* Requirement
Give back exactly the lines of the material below, starting with the line with "Task: Open the Full screen chart link" and going on through the line with "Screen dimensions: 1080x575".

* Data for this exercise
-----

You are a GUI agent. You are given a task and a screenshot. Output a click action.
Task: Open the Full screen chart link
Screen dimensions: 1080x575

-----

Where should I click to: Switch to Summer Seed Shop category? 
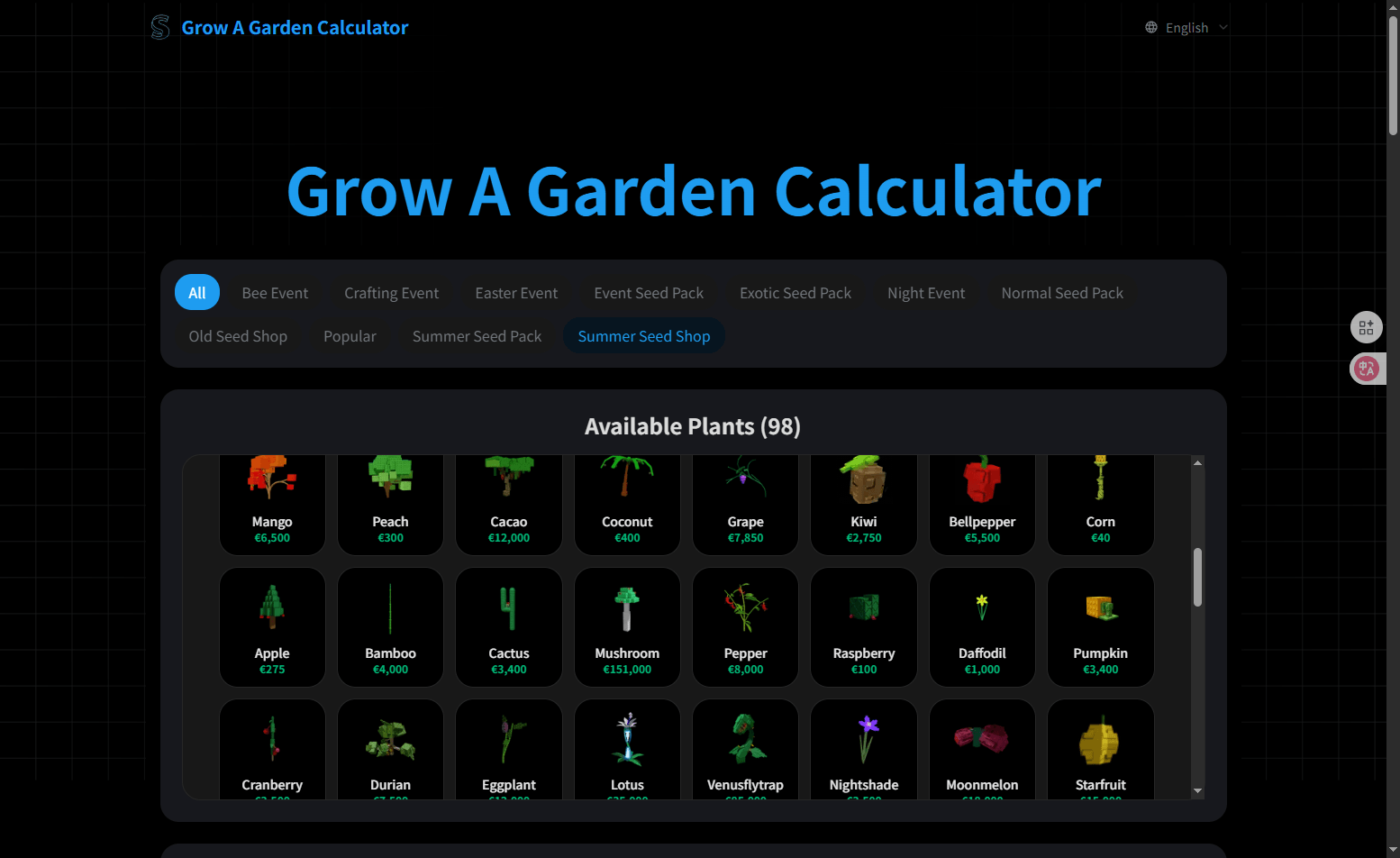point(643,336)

-----

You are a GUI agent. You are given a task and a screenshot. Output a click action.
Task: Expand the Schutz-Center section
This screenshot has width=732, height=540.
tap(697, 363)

-----

* Exercise response
Task: Open the Full screen chart link
Screen dimensions: 1080x575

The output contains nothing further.